ПЕРВЫЕ ЛИЦА. Незнакомая Фурцева

Я никогда не был близким другом или приятелем Фурцевой. Но в 1974 г., когда она внезапно ушла из жизни, счел нужным проводить ее в последний путь. В тот момент по Москве гуляли разные слухи о причине ее смерти. Но меня интересовали не слухи, а она сама. Я был благодарен Екатерине Алексеевне за многое и во время прощания понял, что в своих чувствах был не одинок.

ОКАЗАЛОСЬ, что у Фурцевой после смерти обнаружились немалые заслуги. Она поддерживала, когда, конечно, могла, молодой "Современник", "Таганку", БДТ, некоторых талантливых художников, драматургов, композиторов.
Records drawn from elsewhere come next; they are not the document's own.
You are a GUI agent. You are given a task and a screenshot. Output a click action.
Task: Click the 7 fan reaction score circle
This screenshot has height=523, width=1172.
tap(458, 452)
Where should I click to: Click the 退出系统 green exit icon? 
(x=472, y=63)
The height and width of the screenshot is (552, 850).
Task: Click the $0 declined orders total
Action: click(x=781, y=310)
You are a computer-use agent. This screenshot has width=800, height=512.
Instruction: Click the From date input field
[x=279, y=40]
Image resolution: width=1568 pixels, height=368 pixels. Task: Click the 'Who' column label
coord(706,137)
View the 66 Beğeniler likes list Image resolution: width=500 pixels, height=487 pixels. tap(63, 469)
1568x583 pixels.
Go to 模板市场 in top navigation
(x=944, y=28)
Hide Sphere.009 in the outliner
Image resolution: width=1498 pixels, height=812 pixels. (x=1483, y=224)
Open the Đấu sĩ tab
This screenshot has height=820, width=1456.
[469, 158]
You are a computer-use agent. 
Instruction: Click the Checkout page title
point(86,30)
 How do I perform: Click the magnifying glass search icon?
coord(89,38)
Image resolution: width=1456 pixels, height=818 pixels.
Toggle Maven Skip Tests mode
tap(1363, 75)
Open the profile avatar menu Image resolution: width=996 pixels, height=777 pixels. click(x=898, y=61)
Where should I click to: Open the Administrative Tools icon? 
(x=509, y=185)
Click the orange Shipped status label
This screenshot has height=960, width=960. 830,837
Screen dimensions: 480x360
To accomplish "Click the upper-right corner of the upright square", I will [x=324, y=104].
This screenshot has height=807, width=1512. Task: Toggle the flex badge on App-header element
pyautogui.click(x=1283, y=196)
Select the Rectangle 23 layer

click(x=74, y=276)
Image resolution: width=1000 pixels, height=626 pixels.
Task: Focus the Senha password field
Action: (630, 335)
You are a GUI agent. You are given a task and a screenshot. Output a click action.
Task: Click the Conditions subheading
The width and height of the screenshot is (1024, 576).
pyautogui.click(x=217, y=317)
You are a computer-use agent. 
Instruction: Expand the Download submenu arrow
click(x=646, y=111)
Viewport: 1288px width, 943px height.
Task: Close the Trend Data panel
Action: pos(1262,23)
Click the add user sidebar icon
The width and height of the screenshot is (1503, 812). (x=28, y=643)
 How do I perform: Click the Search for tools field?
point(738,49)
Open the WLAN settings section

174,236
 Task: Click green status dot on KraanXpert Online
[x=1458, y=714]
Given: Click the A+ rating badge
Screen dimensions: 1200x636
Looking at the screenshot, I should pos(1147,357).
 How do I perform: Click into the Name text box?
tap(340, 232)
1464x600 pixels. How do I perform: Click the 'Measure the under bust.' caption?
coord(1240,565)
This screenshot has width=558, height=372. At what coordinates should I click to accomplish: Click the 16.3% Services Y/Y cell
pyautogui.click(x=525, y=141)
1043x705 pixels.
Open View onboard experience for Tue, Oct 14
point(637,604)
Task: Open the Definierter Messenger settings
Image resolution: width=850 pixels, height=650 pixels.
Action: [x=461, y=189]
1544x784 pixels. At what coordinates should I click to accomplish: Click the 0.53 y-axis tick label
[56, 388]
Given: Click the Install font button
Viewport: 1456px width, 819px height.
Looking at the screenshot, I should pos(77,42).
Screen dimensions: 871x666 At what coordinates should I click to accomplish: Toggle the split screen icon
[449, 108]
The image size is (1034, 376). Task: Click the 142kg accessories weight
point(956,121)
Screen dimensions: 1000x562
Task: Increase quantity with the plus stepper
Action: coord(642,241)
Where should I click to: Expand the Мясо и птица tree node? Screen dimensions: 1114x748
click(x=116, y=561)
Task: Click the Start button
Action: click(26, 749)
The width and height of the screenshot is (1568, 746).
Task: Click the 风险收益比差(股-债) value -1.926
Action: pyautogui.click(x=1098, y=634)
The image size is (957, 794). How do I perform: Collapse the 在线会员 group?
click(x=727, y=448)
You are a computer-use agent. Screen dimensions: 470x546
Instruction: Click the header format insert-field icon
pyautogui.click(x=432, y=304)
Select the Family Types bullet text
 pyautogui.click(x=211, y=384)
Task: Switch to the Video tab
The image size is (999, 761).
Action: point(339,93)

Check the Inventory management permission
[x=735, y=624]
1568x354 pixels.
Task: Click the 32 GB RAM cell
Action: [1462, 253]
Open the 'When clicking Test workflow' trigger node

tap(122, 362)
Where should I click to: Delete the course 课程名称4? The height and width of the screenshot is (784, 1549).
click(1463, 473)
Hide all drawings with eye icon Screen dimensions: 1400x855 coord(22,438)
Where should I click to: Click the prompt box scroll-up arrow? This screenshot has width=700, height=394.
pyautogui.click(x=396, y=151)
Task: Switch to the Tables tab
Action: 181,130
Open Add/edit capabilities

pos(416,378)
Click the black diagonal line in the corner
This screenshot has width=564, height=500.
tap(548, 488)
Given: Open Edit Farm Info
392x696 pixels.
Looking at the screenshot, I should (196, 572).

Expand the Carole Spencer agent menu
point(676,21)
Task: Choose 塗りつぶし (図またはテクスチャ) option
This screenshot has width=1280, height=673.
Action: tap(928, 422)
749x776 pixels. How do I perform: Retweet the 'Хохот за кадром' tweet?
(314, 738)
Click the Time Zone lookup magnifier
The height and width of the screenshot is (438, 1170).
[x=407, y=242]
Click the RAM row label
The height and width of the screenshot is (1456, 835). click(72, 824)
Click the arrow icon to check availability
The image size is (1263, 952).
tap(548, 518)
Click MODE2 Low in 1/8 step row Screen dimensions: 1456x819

Это давалось ей нелегко, ибо специальными знаниями в области культуры министр культуры, к сожалению, не обладала, а в качестве зрителя с юности из всех искусств отдавала предпочтение оперетте. Но как человек от природы безусловно талантливый, решительный, любящий риск и в то же время достаточно расчетливый, Фурцева спустя несколько лет, по-моему, интуитивно осознала, что искусство все же творят не чиновники, а художники. И где могла, старалась им помочь. Разумеется, если такая помощь не была слишком опасна для ее собственного благополучия.

Да, она не была ангелом. Больше того, если кого-то невзлюбит, тут уж никто и ничто не поможет. Вот не захотела, к примеру, дать звание народной артистки СССР Серафиме Германовне Бирман, и все! Уж как ее об этом молили Завадский, Марецкая и Плятт, к которым она вообще-то благоволила, но в данном случае - никакого впечатления!

СЕЙЧАС почти все, вспоминающие о Екатерине Алексеевне, по понятным причинам подчеркивают, что она когда-то была ткачихой. Но ведь и Станиславский, к примеру, был фабрикантом и имел самое непосредственное отношение к ткачеству. А Шаляпину и Горькому доводилось ходить в бурлаках. Что с того?

Я хочу рассказать об эпизодах, которые знаю не с чужих слов. И пусть читатель судит обо всем самостоятельно.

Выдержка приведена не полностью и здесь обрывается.